BEGIN Records for this task

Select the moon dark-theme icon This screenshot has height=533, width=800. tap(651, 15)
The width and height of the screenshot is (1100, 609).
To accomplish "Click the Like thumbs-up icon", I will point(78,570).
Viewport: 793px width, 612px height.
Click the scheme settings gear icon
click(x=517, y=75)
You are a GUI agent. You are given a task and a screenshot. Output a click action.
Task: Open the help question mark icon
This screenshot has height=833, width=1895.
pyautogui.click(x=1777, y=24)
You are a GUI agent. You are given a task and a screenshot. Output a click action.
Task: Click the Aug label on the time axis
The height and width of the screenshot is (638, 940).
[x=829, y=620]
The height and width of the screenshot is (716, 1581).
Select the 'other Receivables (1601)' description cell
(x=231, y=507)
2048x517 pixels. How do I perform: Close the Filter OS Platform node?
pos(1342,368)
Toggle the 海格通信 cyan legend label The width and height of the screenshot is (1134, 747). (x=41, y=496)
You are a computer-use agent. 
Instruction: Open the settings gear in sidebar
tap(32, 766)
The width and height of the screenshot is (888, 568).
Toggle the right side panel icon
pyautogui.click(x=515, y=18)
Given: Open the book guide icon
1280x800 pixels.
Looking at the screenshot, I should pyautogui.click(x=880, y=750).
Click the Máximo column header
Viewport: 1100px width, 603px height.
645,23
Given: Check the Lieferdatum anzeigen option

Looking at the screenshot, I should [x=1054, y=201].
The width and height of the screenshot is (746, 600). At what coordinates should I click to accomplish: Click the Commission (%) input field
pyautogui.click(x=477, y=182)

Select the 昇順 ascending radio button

END Records for this task

**Task**
An exact copy of every line above, start to finish, is required.

**Expected answer**
Select the moon dark-theme icon This screenshot has height=533, width=800. tap(651, 15)
The width and height of the screenshot is (1100, 609).
To accomplish "Click the Like thumbs-up icon", I will point(78,570).
Viewport: 793px width, 612px height.
Click the scheme settings gear icon
click(x=517, y=75)
You are a GUI agent. You are given a task and a screenshot. Output a click action.
Task: Open the help question mark icon
This screenshot has height=833, width=1895.
pyautogui.click(x=1777, y=24)
You are a GUI agent. You are given a task and a screenshot. Output a click action.
Task: Click the Aug label on the time axis
The height and width of the screenshot is (638, 940).
[x=829, y=620]
The height and width of the screenshot is (716, 1581).
Select the 'other Receivables (1601)' description cell
(x=231, y=507)
2048x517 pixels. How do I perform: Close the Filter OS Platform node?
pos(1342,368)
Toggle the 海格通信 cyan legend label The width and height of the screenshot is (1134, 747). (x=41, y=496)
You are a computer-use agent. 
Instruction: Open the settings gear in sidebar
tap(32, 766)
The width and height of the screenshot is (888, 568).
Toggle the right side panel icon
pyautogui.click(x=515, y=18)
Given: Open the book guide icon
1280x800 pixels.
Looking at the screenshot, I should pyautogui.click(x=880, y=750).
Click the Máximo column header
Viewport: 1100px width, 603px height.
645,23
Given: Check the Lieferdatum anzeigen option

Looking at the screenshot, I should [x=1054, y=201].
The width and height of the screenshot is (746, 600). At what coordinates should I click to accomplish: Click the Commission (%) input field
pyautogui.click(x=477, y=182)

Select the 昇順 ascending radio button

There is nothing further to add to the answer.